TASK TO COMPLETE -
Leave the pictures out and quote only the lines from the one with "Switch to the Diagram ribbon tab" down to the end of the listing below.

*** INPUT FOR THIS TASK

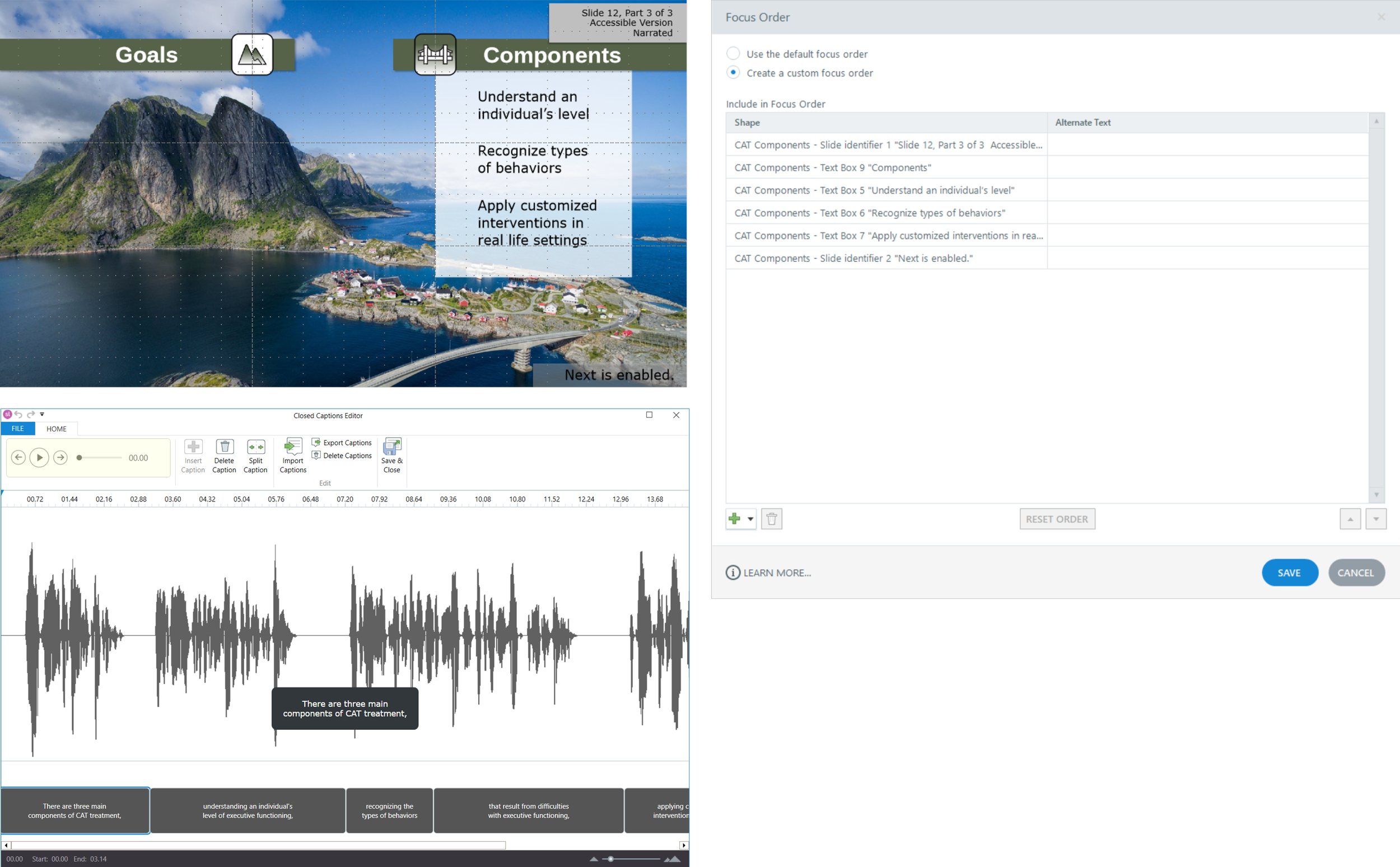Click the Insert Caption icon

[x=193, y=447]
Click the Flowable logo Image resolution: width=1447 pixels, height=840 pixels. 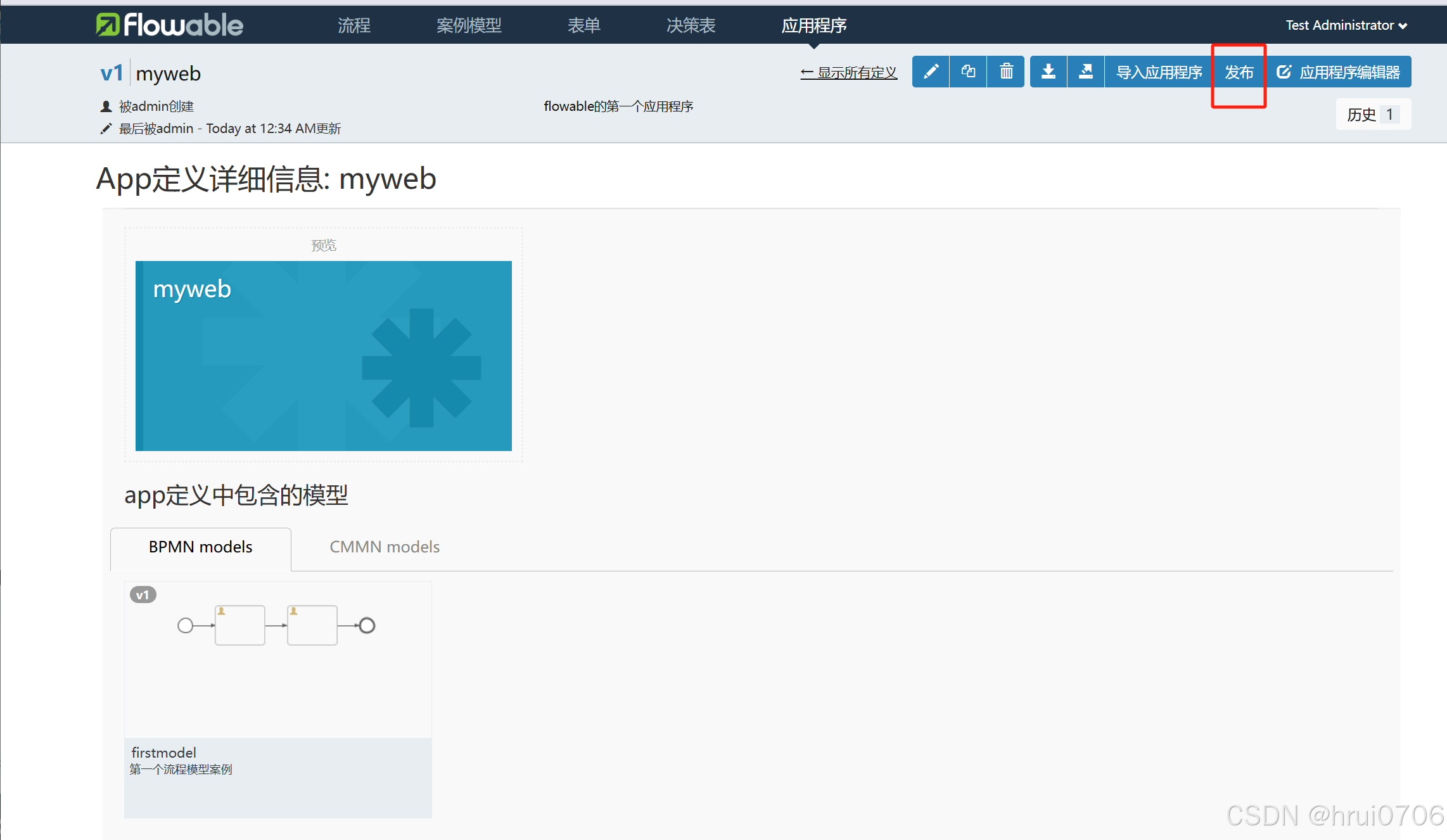coord(169,25)
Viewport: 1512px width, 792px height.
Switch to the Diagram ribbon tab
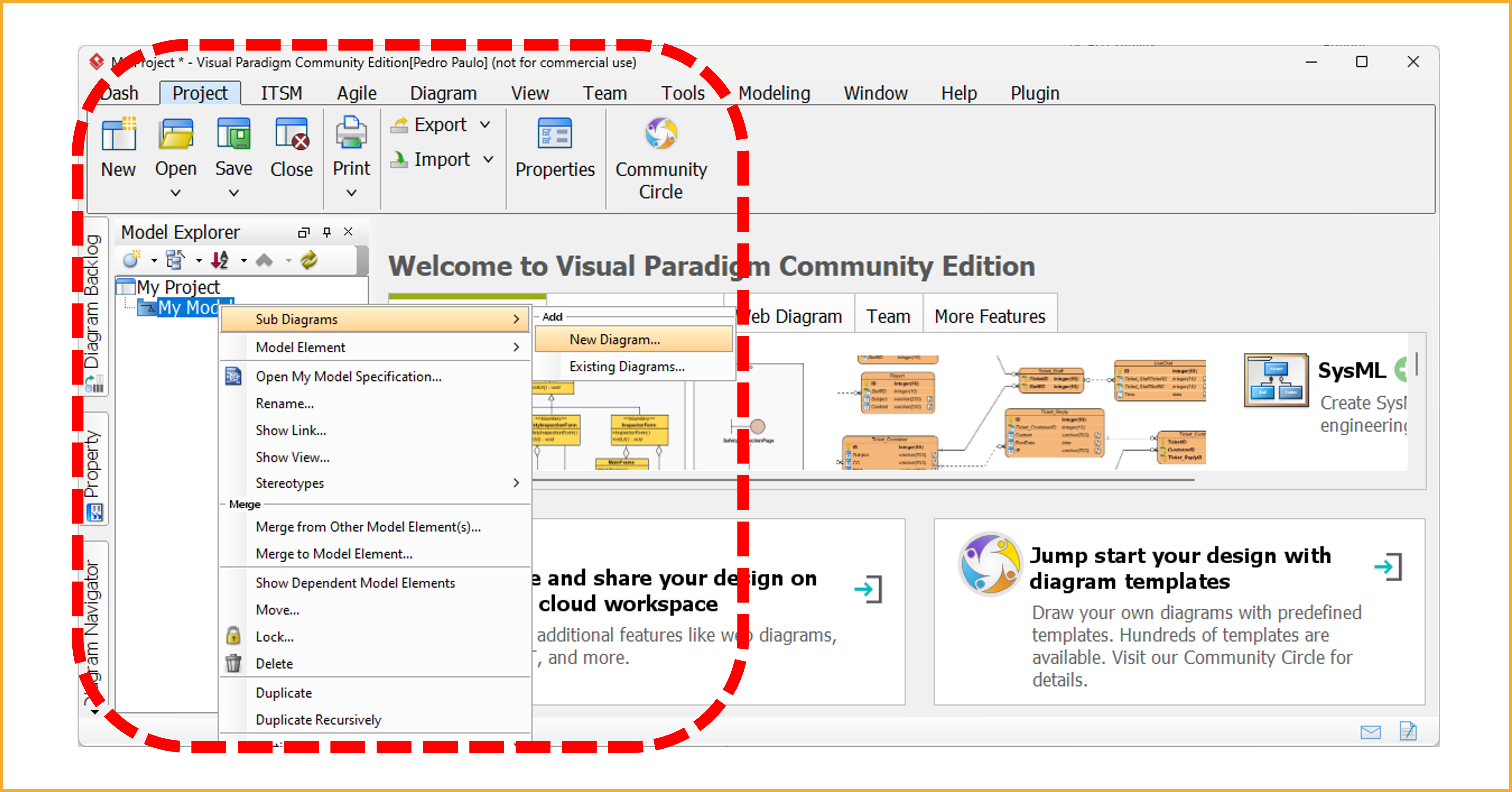point(443,93)
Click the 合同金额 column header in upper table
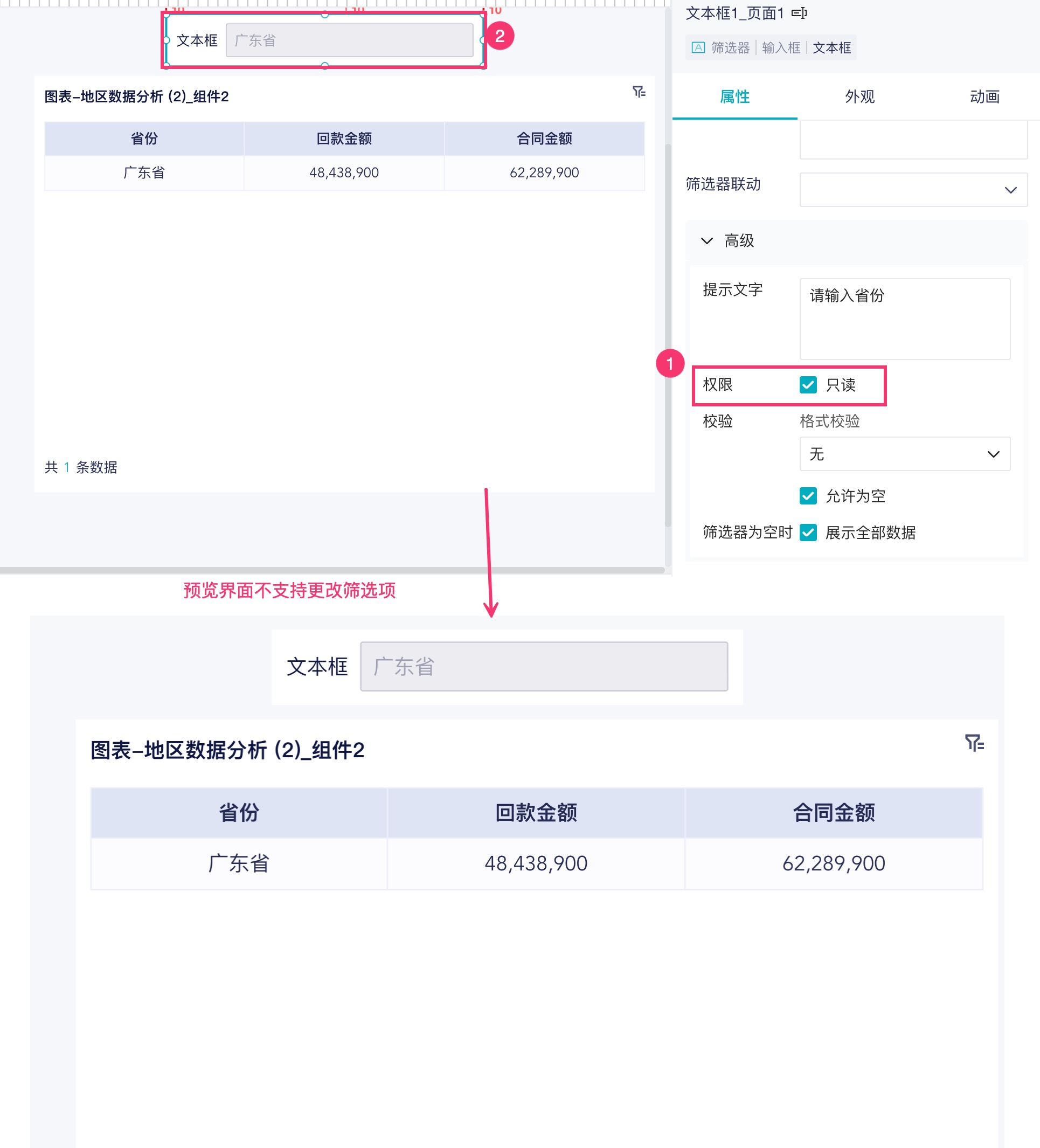Viewport: 1040px width, 1148px height. click(x=544, y=139)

******

TASK ANSWER -
Switch to the Diagram ribbon tab
point(443,93)
Click the 合同金额 column header in upper table
Viewport: 1040px width, 1148px height. click(x=544, y=139)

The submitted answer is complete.